Vanilla pigment is one of my favorite pigments of all time.  It's a beautiful highlight color.  I have to try it on the cheeks and mixed with my foundation.


----------



## StyleBlack (Jan 23, 2012)

Yeah, you ladies are right. Vanilla is an excellent colour for more pigmented skin. It shows up like a warm champagne gold colour on me (NW45 & up). I only use a bit to create a soft wash of colour.


----------



## kitson (Feb 5, 2012)

I don't care about the colour.


----------



## califabulous (Mar 3, 2013)

I just bought my first pigments vanilla and tan.  Vanilla has a few small ball-like clumps of product but my tan does not.  Is this normal or could this mean I could have mistakenly gotten a used product? It seems fine but I don't see why such a soft product would "ball up".  I can easily smash them loose with my brush there is nothing stiff or hard about the product.


----------



## gildedangel (Mar 3, 2013)

Some pigments naturally ball up like that, some pigment particles just stick to one another better than others.


califabulous said:


> I just bought my first pigments vanilla and tan.  Vanilla has a few small ball-like clumps of product but my tan does not.  Is this normal or could this mean I could have mistakenly gotten a used product?

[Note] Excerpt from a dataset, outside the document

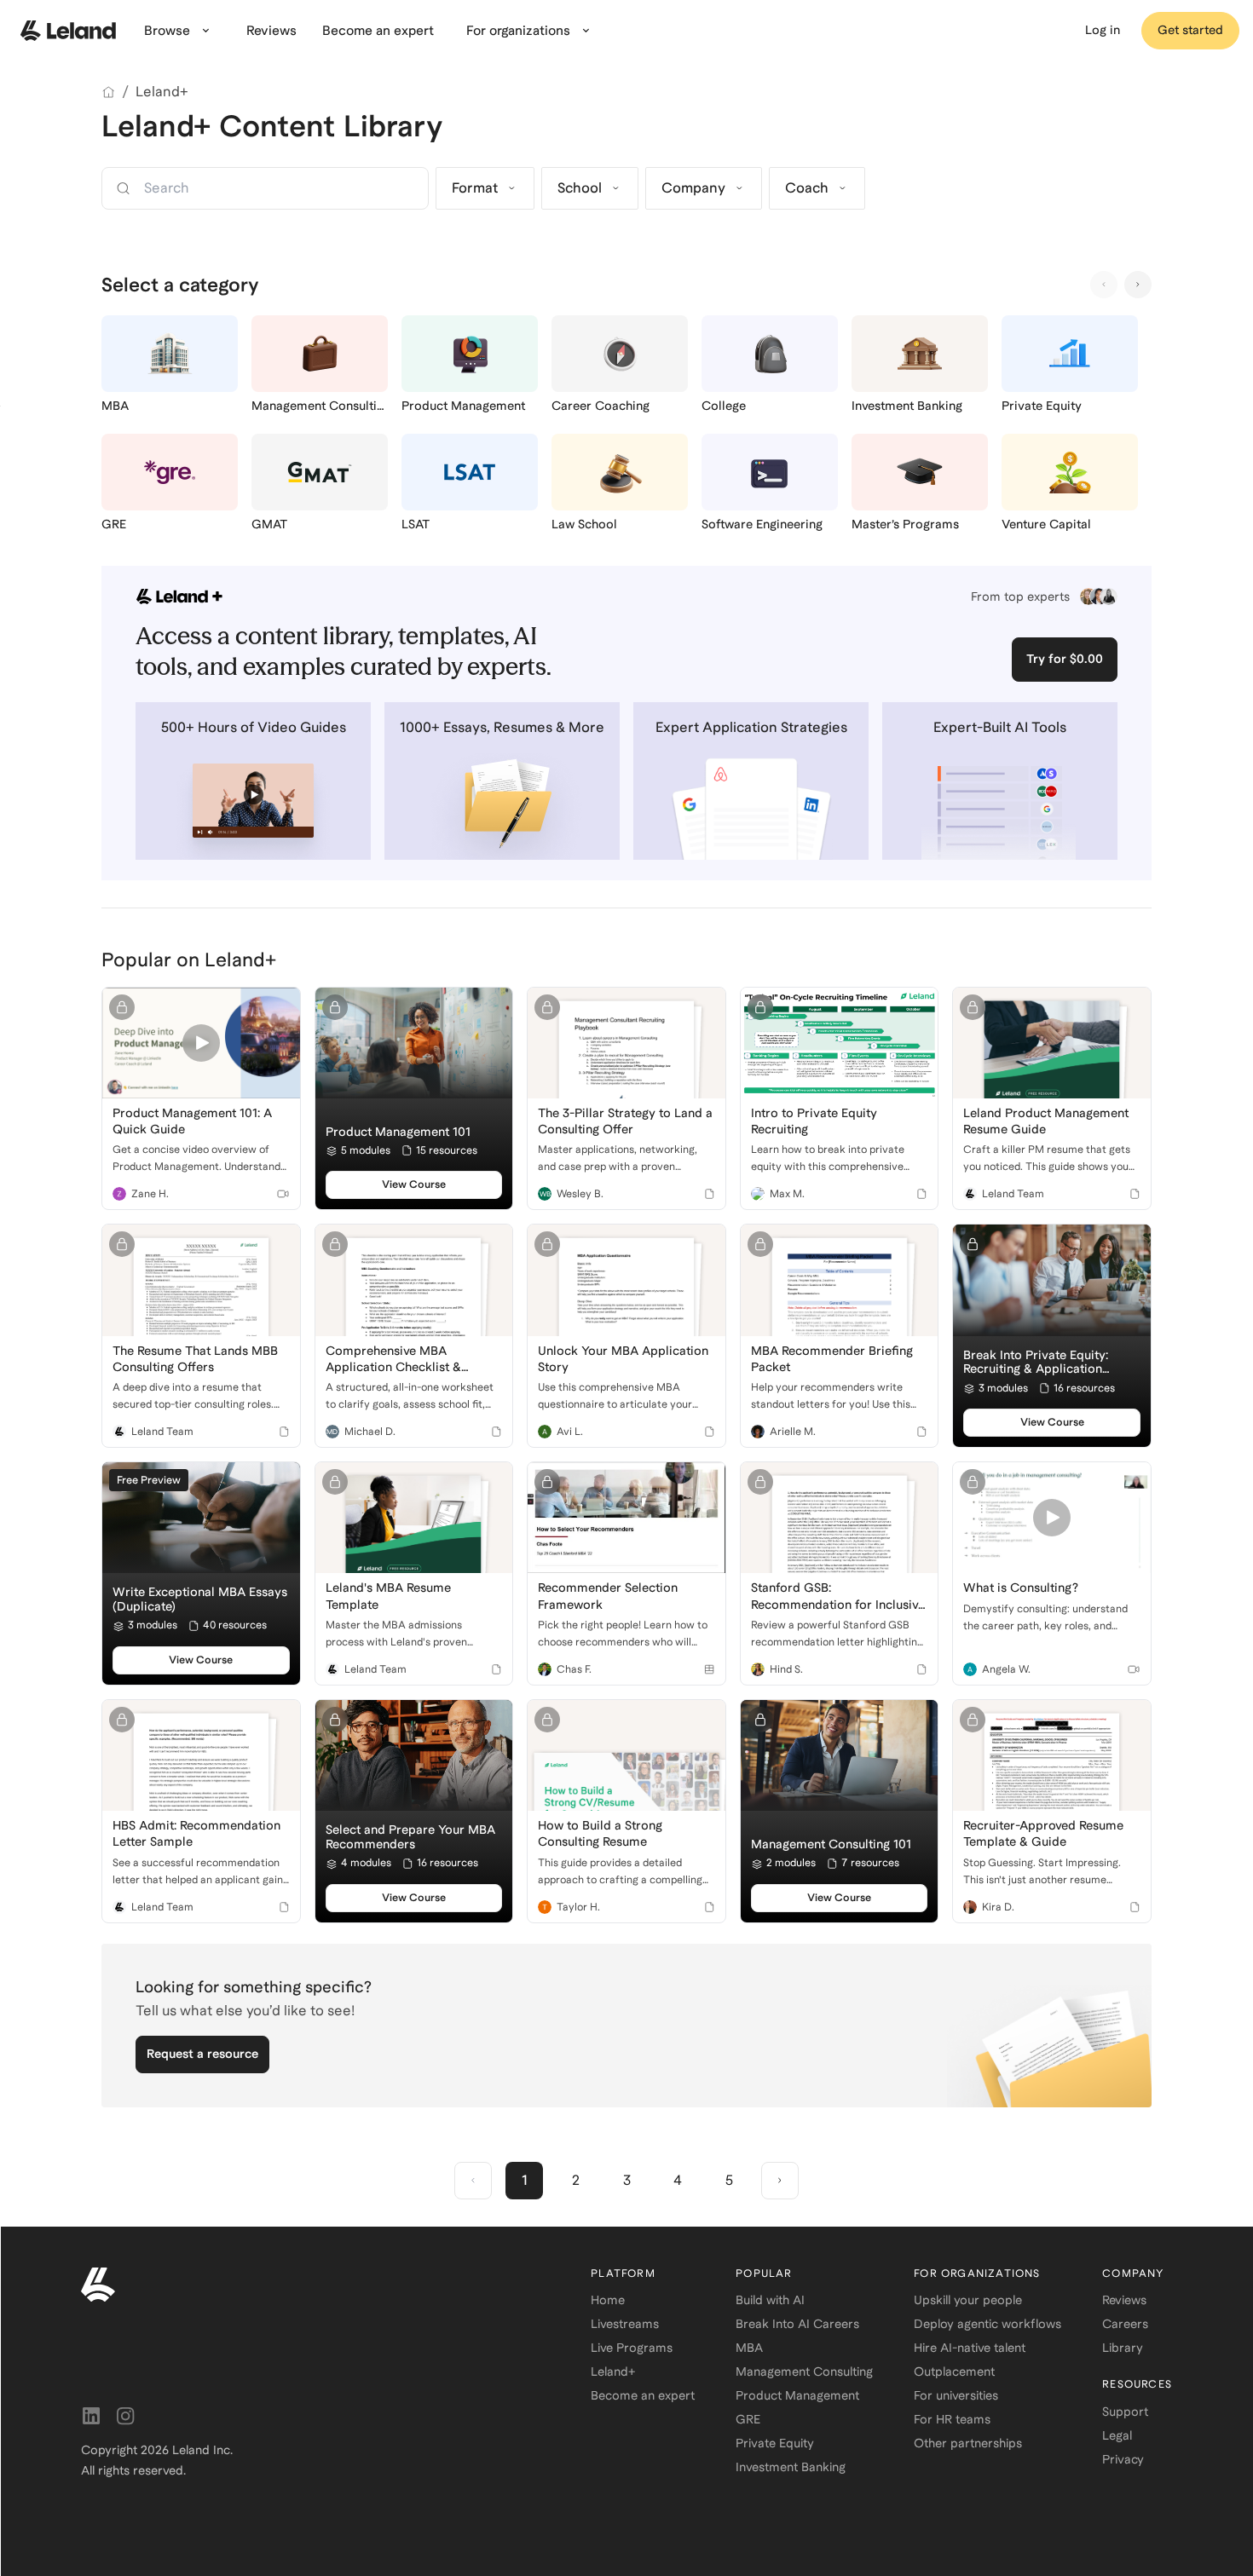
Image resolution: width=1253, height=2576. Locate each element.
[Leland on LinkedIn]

It seems fine but I don't see why such a soft product would "ball up".  I can easily smash them loose with my brush there is nothing stiff or hard about the product.


----------



## MAChostage (Mar 3, 2013)

^^cali, yes, some of the pigments do have little balls of product.  Nothing to worry about.


----------



## califabulous (Mar 3, 2013)

MAChostage said:


> ^^cali, yes, some of the pigments do have little balls of product.  Nothing to worry about.


  	Oh good!  Thank you both because I love it!


----------



## Copperhead (Mar 3, 2013)

califabulous said:


> Oh good!  Thank you both because I love it!


  	califabulous, these are your first pigments? Nice choices! Looks good! Are you wearing Vanilla as a highlighter in your pic?


----------



## califabulous (Mar 3, 2013)

Copperhead said:


> califabulous, these are your first pigments? Nice choices! Looks good! Are you wearing Vanilla as a highlighter in your pic?


  	Thanks! Yes these are my first and yes, I'm wearing at a cheek highlight. I have been afraid of loose anything since forever but these were too beautiful to pass up. I wore it on my brow bone yesterday and it was instant love!


----------



## Copperhead (Mar 3, 2013)

califabulous said:


> Thanks! Yes these are my first and yes, I'm wearing at a cheek highlight. I have been afraid of loose anything since forever but these were too beautiful to pass up. I wore it on my brow bone yesterday and it was* instant love!*


  	I know right? Vanilla is lovely. They both are actually. Tan doesn't get much love from me for some reason. I shamefully neglect it. I need to pull that one out one day soon.


----------



## califabulous (Mar 4, 2013)

Copperhead said:


> I know right? Vanilla is lovely. They both are actually. Tan doesn't get much love from me for some reason. I shamefully neglect it. I need to pull that one out one day soon.


  	i love Tan as well!  you must use it soon and remind yourself how beautiful it is.


----------



## Nepenthe (Mar 14, 2013)

califabulous said:


> I just bought my first pigments vanilla and tan.  Vanilla has a few small ball-like clumps of product but my tan does not.  Is this normal or could this mean I could have mistakenly gotten a used product? It seems fine but I don't see why such a soft product would "ball up".  I can easily smash them loose with my brush there is nothing stiff or hard about the product.


  	^ It's just the nature of pigments, different shades and formulas give different textures.  Just like the crushed metal pigments or solar bits, break 'em up and you're good to go.


----------